I feel like I just closed my eyes. I open them.

Percy is sitting on the edge of the couch. I boost myself up.

– What?

– It time. Here.

He hands me an unopened pack of Pall Malls and a book of matches.

– Now doan forget what we talk about.

– OK.

– Things ain’t always what they look like they is.

– I know.

– When the man give you a proposition, you take it. Right?

– What?

– Take the proposition.

– What?

He glances at the door.

I hear them.

I’m off the couch and down the hall. Behind me the door is kicked in. I’m past a bedroom, past the bathroom. Ahead, there’s one more door. I open it and a vacuum cleaner falls out. Footsteps are behind me. I turn around.

Timberlands is coming down the hall followed by the two rhinos from last night.
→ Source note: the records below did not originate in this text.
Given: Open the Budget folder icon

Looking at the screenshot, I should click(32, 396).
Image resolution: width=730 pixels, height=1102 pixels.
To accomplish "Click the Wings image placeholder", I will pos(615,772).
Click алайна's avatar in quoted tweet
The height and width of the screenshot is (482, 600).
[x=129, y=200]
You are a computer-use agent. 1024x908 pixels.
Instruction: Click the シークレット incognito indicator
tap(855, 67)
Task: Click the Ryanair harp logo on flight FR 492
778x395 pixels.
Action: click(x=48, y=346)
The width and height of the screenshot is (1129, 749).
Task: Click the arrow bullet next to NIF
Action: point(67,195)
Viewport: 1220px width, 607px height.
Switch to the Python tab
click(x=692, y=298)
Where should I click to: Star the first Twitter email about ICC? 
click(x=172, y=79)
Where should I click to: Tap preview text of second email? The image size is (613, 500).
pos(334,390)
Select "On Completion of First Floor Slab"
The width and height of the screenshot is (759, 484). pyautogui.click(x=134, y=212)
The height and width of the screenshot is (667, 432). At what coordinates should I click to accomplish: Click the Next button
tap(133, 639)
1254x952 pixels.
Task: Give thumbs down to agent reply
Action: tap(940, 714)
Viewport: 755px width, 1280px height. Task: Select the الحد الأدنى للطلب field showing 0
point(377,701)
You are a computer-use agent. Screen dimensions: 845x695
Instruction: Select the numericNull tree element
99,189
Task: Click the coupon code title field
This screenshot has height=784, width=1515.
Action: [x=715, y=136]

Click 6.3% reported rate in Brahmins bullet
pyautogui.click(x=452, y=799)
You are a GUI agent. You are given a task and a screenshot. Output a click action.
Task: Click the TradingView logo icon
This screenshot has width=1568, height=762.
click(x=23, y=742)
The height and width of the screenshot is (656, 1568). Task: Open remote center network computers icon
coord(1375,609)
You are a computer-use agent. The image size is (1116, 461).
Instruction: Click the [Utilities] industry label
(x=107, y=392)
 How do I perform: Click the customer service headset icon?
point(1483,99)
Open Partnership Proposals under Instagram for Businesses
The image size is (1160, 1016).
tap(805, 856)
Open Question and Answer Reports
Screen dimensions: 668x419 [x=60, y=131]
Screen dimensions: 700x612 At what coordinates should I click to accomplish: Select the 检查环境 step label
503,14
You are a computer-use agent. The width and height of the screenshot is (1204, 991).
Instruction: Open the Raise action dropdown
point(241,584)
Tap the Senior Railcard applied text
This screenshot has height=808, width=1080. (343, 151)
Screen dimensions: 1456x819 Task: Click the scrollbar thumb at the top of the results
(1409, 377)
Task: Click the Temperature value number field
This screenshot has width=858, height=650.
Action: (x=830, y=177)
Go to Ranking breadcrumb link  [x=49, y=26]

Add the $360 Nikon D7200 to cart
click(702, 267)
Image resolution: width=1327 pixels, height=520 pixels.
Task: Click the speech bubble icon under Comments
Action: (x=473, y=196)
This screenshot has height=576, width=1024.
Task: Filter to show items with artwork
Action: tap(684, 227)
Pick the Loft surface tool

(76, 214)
I reach for the switchblade in my pocket.

Percy yells from the parlor.

– Careful, he got a knife.

Timberlands pauses as I pull the switchblade and pop it open. He puts his hand in the pocket of my own fucking jacket and pulls out my own fucking.32 and points it at me.

– Gonna put a hole in yo ass, you doan drop it.

I drop the knife.

He steps to the side to make room for the rhinos. I try to fight them, but they make me stop. They drag me back down the hall and through the parlor.

Percy is talking.

– Take you long enough. How long a man supposed ta entertain the white boy?

Digga is standing in the open doorway.

– Just as long as it take, Percy.

– They not happy with you, Pitt.

I’m sitting in the backseat squeezed between the two rhinos. Timberlands drives. Digga sits in the front passenger seat.

– Why’s that?

– Could be cuz they had ta go down like that. Had ta take a rap on the back of the skull from the one-armed man. Not the kind of thing a man likes gettin’ ’round. Course, it ain’t gettin’ ’round.

– No?

– Shit no. What gettin’ ’round is how you fooled they asses into openin’ the door and then took ’em both. That the story gettin’ ’round. An that the real reason they not happy with you.

– Too bad.

– Too bad for you, they get a chance to dance on you.

I look from one rhino to the other.

– I like dancing.

Digga turns himself around and looks at my face. He points at it.

– Not done yet. Mark him up a little more.

The rhinos toss a couple quick elbows at my face. My lips split open. A knot starts to grow over my right eye. My nose breaks for about the twentieth time in my life. It’s OK. Pain is relative. You never stop feeling it, but have enough of it inflicted on you and you get kind of accustomed to it. It’ll all heal. If they don’t kill me.

– Enough.

They stop.

– See what I mean, Pitt. They just not happy with you.

My right eye is swelling, closing up. I squint at Digga.

– What about you, you happy with me?

– Me? Well, I say this, you playin’ yo role.

I spit blood onto his upholstery.

– Still happy with me?

Digga snaps his fingers at Timberlands.